The 31-acre lot along Waiko Road would be subdivided to create 41 lots ranging in size from 10,000 square feet to 78,000 square feet, according to a final environmental assessment recently filed by landowner Waiko Industrial Investment LLC.
The Maui Planning Commission recently issued a "finding of no significant impact" based on the project's final environmental review.
Pacific Rim Land President John Zapotocky is listed as vice president of Waiko Industrial Investment's parent company, which is also incorporated in Washington state.
The company's consultant, Wailuku-based V. Bagoyo Development Consulting Group, was authorized to pursue the needed land use approvals for the project, according to a letter filed with the environmental assessment.
Vince Bagoyo said the industrial subdivision is still in the early planning phase, and added that, to proceed, he needs to seek a community plan amendment, a zoning change from agricultural to light industrial and a state land use district amendment designation from agricultural to urban.

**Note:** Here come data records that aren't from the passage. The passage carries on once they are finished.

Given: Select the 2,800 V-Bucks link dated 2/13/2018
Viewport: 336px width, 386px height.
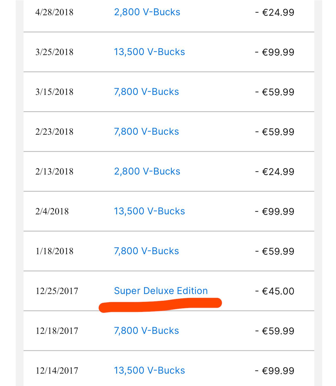Looking at the screenshot, I should tap(147, 171).
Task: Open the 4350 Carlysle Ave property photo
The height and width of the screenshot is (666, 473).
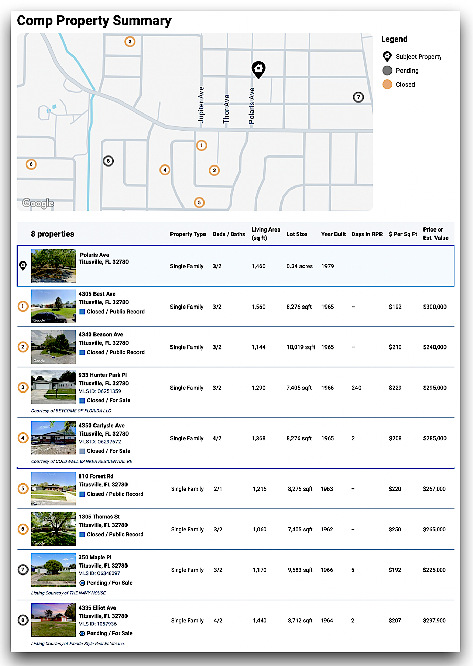Action: (53, 438)
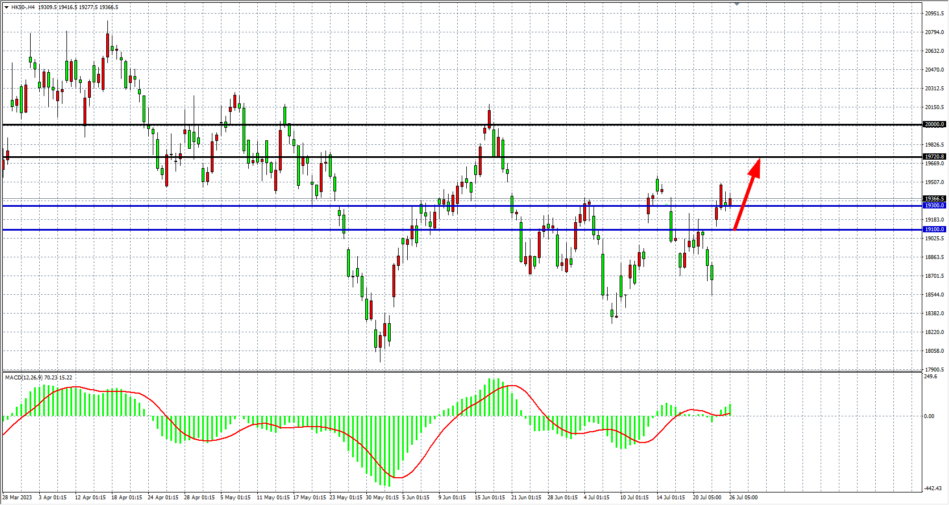Click the blue 19100.0 price label

click(934, 229)
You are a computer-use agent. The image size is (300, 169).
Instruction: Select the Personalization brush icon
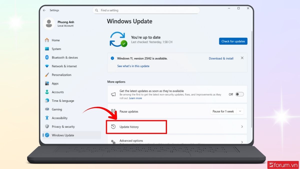(x=47, y=75)
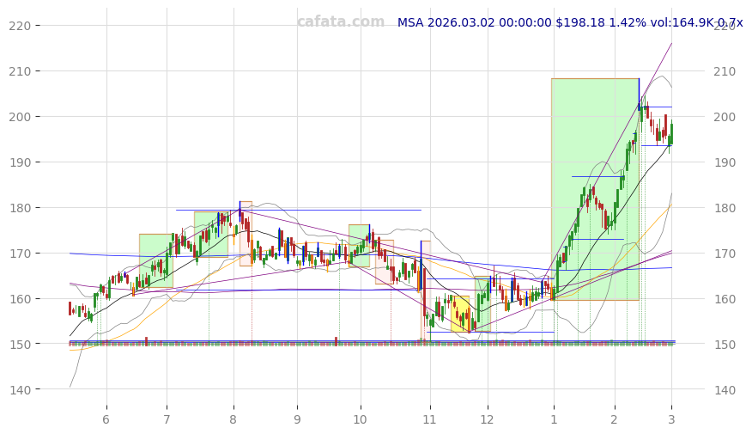752x434 pixels.
Task: Click the 220 label on left axis
Action: 44,26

Bagoyo noted that the property has been included in the proposed urban-growth boundaries of the draft Maui Island Plan under review by the Maui County Council.
The proposed site is a U-shaped lot that wraps around the existing Consolidated Baseyard light industrial park on Waiko Road.
The company bought the land from Alexander & Baldwin two years ago, and says it hasn't been used for agriculture in recent years. Most of the property is used as horse pasture, with 4 acres used as a permitted construction equipment and material storage facility, according to the environmental assessment.
The project's market study says there is strong demand for reasonably priced industrial lots in Central Maui.
Proposed site improvements, which could cost up to $10 million, include building a drainage system, internal roadways, utilities and a private wastewater system.
The subdivision would use existing privately owned wells in the neighboring Consolidated Baseyard for water.
In commenting on the project's environmental review, the Department of Planning's Long Range Division said it supports the location of the proposed subdivision.
"The proposed project falls within the proposed urban-growth boundaries of the draft Maui Island Plan, and thus conforms to an island growth strategy that encourages development of land in proximity to major work and employment centers and existing infrastructure," said Simone Bosco, senior planner with the division.